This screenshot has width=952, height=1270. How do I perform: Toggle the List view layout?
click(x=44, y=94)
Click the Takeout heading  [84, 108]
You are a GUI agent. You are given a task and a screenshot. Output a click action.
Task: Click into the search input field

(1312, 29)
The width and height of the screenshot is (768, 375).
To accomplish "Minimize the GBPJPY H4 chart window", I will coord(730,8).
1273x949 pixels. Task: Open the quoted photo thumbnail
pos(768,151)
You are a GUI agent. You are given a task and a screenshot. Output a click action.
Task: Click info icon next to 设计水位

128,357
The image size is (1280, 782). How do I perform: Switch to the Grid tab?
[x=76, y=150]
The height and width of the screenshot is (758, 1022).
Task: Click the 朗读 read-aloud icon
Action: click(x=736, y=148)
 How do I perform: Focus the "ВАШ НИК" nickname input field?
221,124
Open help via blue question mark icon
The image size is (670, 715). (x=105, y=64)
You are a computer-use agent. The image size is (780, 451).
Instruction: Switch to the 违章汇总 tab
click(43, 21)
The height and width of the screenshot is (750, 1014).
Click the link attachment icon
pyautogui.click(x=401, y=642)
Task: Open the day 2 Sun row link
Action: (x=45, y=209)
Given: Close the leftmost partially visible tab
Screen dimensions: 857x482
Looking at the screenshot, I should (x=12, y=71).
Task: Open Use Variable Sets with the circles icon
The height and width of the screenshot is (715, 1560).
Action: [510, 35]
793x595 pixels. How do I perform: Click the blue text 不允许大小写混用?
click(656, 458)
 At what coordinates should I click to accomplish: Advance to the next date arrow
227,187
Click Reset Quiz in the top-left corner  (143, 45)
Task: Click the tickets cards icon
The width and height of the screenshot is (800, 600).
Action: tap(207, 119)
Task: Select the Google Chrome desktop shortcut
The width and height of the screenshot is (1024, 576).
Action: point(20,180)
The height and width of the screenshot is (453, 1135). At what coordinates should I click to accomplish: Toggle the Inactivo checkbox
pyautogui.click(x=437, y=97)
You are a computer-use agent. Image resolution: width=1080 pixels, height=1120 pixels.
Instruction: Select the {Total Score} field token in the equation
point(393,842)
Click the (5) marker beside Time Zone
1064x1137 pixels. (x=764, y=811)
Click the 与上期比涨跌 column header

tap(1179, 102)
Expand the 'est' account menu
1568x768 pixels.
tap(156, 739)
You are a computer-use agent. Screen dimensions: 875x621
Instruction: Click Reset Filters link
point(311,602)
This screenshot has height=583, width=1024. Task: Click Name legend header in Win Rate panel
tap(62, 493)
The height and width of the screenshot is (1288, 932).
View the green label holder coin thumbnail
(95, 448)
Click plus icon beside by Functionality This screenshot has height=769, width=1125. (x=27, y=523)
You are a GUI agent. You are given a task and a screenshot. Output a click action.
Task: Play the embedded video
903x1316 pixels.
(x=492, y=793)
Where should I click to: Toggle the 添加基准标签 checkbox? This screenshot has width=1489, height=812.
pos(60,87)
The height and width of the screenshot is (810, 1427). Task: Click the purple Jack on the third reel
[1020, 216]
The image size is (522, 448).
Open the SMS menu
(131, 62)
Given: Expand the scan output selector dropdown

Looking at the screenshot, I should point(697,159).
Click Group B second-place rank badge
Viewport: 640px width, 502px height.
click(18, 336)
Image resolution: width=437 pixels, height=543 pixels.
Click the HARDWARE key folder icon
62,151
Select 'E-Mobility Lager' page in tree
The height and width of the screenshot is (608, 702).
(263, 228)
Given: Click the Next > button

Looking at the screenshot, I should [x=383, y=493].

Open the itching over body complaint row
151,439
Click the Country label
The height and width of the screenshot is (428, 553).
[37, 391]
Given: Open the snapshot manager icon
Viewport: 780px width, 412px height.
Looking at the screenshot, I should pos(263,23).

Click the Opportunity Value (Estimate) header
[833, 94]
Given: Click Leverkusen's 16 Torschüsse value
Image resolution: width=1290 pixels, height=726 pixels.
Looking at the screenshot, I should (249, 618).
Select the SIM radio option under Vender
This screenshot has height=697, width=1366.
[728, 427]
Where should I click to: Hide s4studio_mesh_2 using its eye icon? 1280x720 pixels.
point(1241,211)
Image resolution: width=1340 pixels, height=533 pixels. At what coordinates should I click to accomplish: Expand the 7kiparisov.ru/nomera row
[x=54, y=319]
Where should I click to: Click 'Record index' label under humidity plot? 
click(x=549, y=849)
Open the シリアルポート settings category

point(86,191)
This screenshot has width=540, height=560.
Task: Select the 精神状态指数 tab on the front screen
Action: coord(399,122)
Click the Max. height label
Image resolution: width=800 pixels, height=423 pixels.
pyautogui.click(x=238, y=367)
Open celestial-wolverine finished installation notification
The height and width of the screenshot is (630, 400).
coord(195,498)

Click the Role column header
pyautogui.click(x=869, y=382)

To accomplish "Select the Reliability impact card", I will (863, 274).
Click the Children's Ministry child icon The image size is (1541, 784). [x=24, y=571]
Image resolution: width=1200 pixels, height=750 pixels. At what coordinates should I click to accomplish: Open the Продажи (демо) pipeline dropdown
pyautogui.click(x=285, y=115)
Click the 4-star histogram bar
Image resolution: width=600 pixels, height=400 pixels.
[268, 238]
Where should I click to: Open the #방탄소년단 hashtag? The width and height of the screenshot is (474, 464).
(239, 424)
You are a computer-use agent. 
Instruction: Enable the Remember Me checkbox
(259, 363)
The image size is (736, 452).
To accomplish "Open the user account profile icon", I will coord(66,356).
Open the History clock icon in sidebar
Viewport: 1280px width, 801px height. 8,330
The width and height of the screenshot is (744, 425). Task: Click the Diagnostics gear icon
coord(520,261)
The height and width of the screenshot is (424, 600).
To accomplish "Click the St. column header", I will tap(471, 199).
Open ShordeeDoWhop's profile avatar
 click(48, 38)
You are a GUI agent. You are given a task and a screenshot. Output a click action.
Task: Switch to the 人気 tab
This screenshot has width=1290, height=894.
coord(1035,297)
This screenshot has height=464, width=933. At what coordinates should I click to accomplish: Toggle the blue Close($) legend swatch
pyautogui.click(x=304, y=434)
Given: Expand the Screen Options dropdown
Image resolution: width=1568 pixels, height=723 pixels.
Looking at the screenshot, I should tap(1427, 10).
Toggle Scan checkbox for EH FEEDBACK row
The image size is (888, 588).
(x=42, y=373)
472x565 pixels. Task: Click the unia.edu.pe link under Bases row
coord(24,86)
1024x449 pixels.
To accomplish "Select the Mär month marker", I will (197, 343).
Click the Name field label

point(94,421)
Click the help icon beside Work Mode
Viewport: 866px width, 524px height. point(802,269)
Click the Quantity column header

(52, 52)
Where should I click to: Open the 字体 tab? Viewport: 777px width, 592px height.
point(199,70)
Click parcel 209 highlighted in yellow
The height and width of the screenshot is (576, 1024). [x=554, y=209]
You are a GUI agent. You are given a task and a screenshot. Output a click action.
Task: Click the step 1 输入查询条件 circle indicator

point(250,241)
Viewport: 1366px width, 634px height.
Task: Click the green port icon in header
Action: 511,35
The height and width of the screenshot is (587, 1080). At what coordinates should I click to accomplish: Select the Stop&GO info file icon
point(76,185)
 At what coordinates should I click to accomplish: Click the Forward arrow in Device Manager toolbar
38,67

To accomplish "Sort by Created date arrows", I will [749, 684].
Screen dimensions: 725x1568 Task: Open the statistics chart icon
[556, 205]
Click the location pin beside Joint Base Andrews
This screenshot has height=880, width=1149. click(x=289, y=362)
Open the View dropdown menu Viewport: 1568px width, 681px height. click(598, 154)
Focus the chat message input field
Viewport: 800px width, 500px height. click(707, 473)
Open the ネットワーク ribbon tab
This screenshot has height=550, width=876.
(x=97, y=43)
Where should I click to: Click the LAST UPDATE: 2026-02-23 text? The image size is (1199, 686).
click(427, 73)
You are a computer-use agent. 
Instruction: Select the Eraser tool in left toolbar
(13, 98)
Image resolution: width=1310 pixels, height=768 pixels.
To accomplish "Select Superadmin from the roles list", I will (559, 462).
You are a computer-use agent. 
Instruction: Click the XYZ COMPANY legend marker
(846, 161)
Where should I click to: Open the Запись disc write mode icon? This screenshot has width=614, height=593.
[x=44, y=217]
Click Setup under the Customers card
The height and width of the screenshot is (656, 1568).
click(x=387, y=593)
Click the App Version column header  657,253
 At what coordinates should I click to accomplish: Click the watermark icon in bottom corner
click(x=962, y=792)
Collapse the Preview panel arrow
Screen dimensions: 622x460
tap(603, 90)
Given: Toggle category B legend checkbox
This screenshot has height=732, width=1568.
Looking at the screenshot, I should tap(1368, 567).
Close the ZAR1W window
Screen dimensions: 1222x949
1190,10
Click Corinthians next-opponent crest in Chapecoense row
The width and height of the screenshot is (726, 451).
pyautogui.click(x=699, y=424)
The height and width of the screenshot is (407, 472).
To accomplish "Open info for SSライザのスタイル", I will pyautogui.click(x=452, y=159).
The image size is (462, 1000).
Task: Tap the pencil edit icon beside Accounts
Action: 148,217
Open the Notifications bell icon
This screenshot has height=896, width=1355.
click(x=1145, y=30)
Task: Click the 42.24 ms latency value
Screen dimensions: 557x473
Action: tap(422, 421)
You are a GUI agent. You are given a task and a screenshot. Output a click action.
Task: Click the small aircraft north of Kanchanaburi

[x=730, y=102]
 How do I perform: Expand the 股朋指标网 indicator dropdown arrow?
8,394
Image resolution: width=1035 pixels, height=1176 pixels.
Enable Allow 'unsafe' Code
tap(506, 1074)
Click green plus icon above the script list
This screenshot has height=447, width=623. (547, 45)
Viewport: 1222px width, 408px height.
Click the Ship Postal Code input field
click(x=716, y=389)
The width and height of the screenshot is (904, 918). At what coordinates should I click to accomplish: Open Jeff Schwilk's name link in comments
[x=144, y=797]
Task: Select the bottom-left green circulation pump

⁂

§ **Problem requirements**: From the records above, extract exactly and only the lines that begin at the line with "Click the Role column header" and stop after the line with "Click the Children's".

§ **Response below**:
Click the Role column header
pyautogui.click(x=869, y=382)

To accomplish "Select the Reliability impact card", I will (863, 274).
Click the Children's Ministry child icon The image size is (1541, 784). [x=24, y=571]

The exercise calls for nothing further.